The four transversal pillars through which the European funds are distributed in Spain: ecological transition, digital transformation, social and territorial cohesion and gender equality, are projected in 10 policy levers, with a great capacity to drag on the activity and employment already in the first phase of the Plan, with the horizon 2023, to boost economic recovery in the short term and support a transformation process that increases the productivity and potential growth of the Spanish economy in the future.
These ten levers include the 30 components that articulate coherent investment and reform projects to modernize the country.
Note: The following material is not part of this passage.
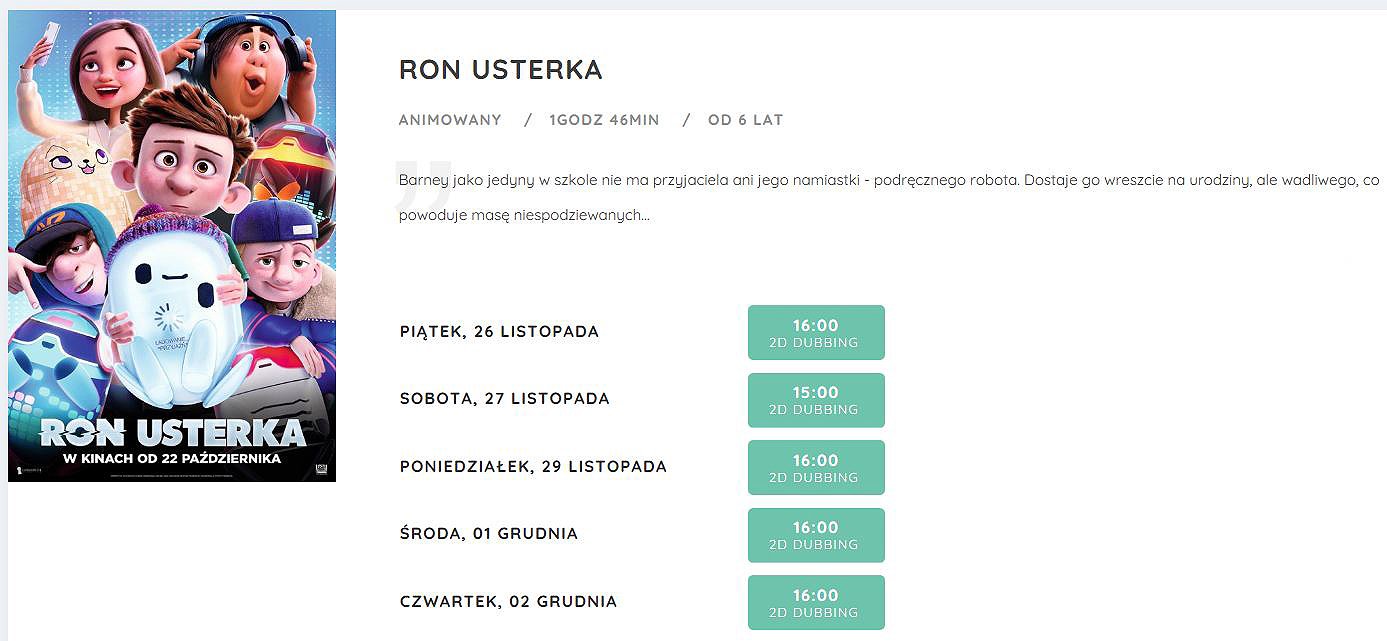Book the 15:00 2D dubbing Saturday showing
Viewport: 1387px width, 641px height.
pyautogui.click(x=816, y=400)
Although most of them are horizontal, for the economy as a whole, some are specifically aimed at promoting the modernization of driving sectors, such as commerce, tourism, food industry, health, automotive or the public administrations themselves.

Lever I focus on the “Urban and rural agenda, fight against depopulation, and development of agriculture”. Within it, the first of its

three components (C1), named “Action Plan for sustainable, safe and connected mobility in urban and metropolitan environments” includes a battery of measures to promote sustainable public transport and the railway. More specifically, it focuses on the actions planned to boost the commuter network.

Lever II “Resilient infrastructures and ecosystems” includes a specific component, C6, to “sustainable, safe and connected mobility”. This section focuses on detailing the Spanish strategy that has been designed to achieve this change of decarbonized model, the planned development of railway corridors, the support programme developed for emission-free and digital transport, as well as the activities for improving the efficiency of the freight transport and distribution system.

The extraordinary investment foreseen in the Recovery, Transformation and Resilience Plan represents an opportunity to build a new transport model. In this sustainable future, the railway sector faces a historic moment to make a modal change a reality where it becomes the main character of sustainable, safe, connected, and digital mobility.